* Tarefa 1: Segundo a seleção abaixo, em que ano ocorreu o casamento com D. Francisca Teresa?

* Seleção:
----------
Casando-se em 1747, com D. Francisca Teresa, descendente de uma família importante de arquitetos da corte, tornou-se membro da Irmandade de São Lucas, afiliando-se a uma linha de posições católicas, pois a este se juntou a capitania e a cavalaria pela Ordem de Cristo. Com o crescimento da sua família, viu-se obrigado, pouco tempo depois, a abdicar das suas funções religiosas, mantendo-se somente como arquiteto, e potenciando as valências dos seus recém-familiares. Em 1750, recebeu uma carta de propriedade relacionada com obras nos Paços da Ribeira, na cidade de Lisboa. Seria, além disso, arquiteto do Senado de Lisboa, dos Paços Reais, e diretor da Casa do Risco, onde estaria a coordenar as funções dos vários participantes nos trabalhos realizados na capital portuguesa. Foi precisamente pelas suas funções no Senado que foi recurso mais depressa convocado pelas partes responsáveis no que se viria a suceder naquele lugar.
----------
* Excertos de dados:
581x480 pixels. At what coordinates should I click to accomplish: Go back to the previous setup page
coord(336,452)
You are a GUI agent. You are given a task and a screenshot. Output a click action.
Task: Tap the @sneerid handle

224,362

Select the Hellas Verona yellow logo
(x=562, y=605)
----------
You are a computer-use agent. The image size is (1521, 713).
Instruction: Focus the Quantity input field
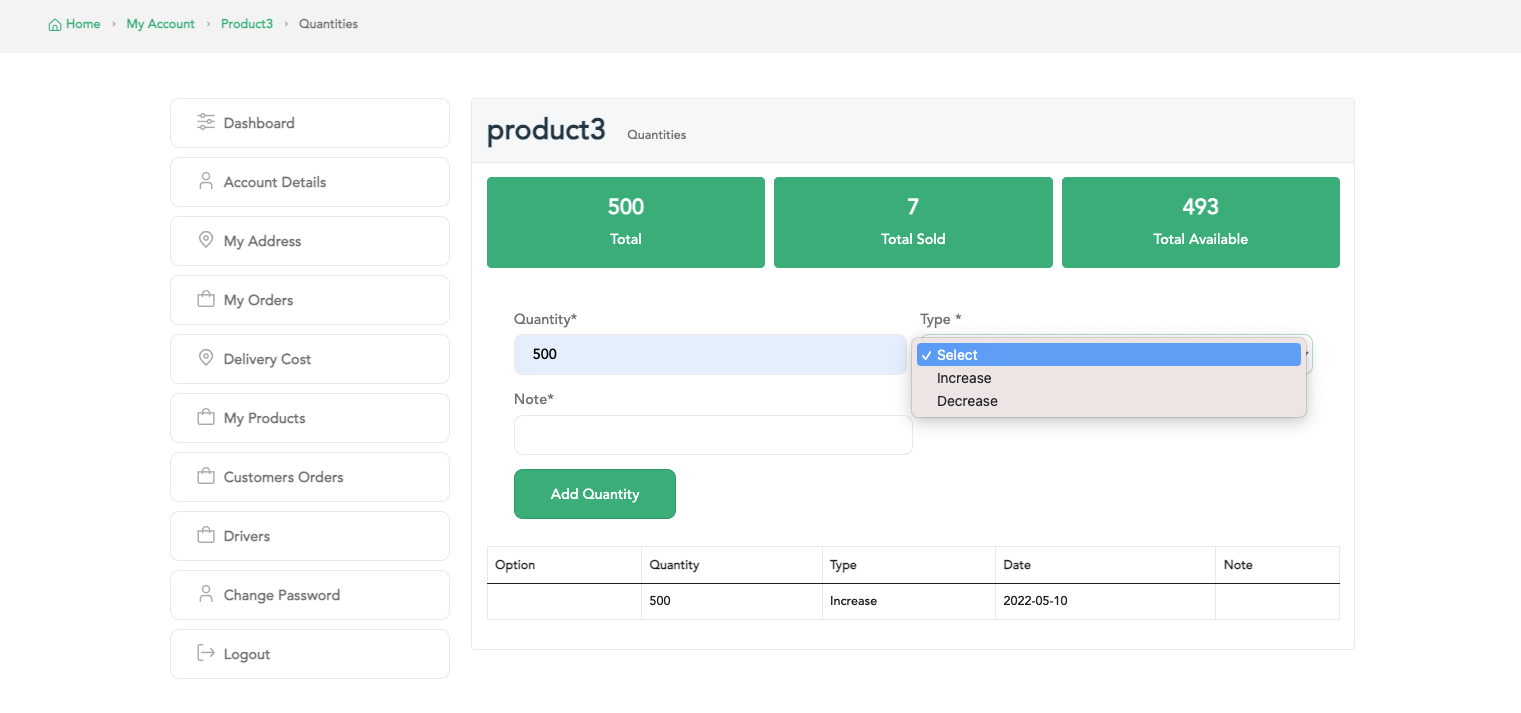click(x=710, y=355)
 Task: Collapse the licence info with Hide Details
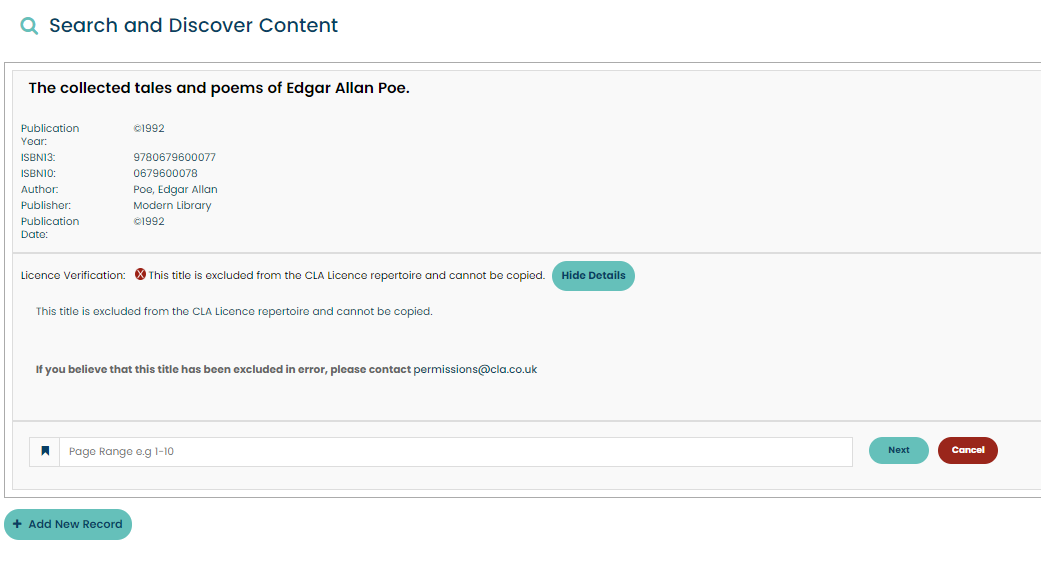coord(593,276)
----------
* Tarefa 2: Transforme em uma lista numerada as linhas de dados acima, da linha que contém "581x480 pixels. At" até a linha que contém "(x=562, y=605)", incluindo as duas. Deixe de fora as linhas em branco.

* Resposta 1: Em 1747.

* Resposta 2:
1. 581x480 pixels. At what coordinates should I click to accomplish: Go back to the previous setup page
2. coord(336,452)
3. You are a GUI agent. You are given a task and a screenshot. Output a click action.
4. Task: Tap the @sneerid handle
5. 224,362
6. Select the Hellas Verona yellow logo
7. (x=562, y=605)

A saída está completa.